What was the business need?
24 facilities (Regional Blood Donation and Hemorrhage Centers) used several different systems for daily operations. They did not exchange information with each other and had many non-standardized processes and dictionaries.
Each facility was tasked with managing information on people who donated blood and underwent laboratory testing. In addition, they had to keep records of blood samples and materials collected (donated to hospitals). The law requires employees of the Centers to create and store such information. However, with each facility having an individual system, data often gets lost, duplicated, or impossible to verify.
Another obstacle to proper functioning was the fact that information on donors or patients were not properly completed, often fudged, and did not have a standardized structure. This caused a lack of central reports and a disorder in hospitals, making it impossible in critical situations to verify inventories and order blood for patients in need.
The client needed a solution that would integrate all the systems of the 24 facilities into one central IT unit that would oversee the flow of information and make data available to all Centers.
What was the challenge?
Operations on multi-million-dollar datasets (more than 6 million records) and great responsibility in transforming personal and medical data.

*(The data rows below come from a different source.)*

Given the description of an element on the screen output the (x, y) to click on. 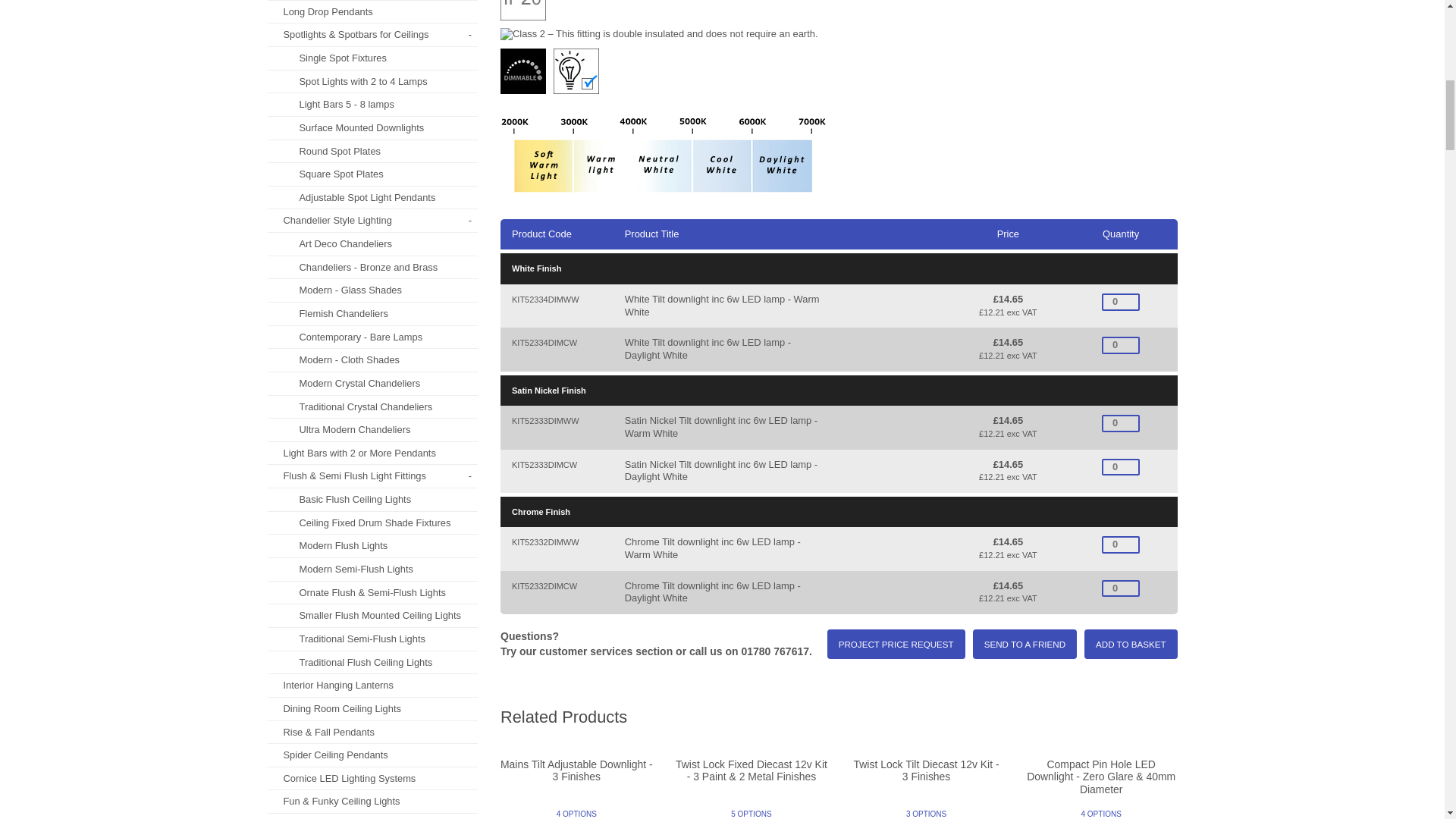
Add To Basket (1130, 644)
Send to a Friend (1024, 644)
Bulbs Included (575, 71)
Project Price Request (896, 644)
Offers no protection from splashed or sprayed water (523, 10)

The information stored in the facilities had been a permanent part of the databases
for more than 20 years. The first task was to gather data from various systems and databases, which, as it turned out, had no fixed structure. Some databases were also encrypted, making the job more difficult and lengthy.
It was necessary to integrate with the data provider and develop a process for extracting and decrypting the data.
Since the current systems were not working properly, blood donor or patient data had no validation. Names, phone numbers, addresses, or PESEL numbers were impossible to verify.
The biggest challenge was sorting out the data relevant to the Polish health service. Incorrect blood markings, phenotypes, or migration errors could cause catastrophic consequences for patients waiting for help.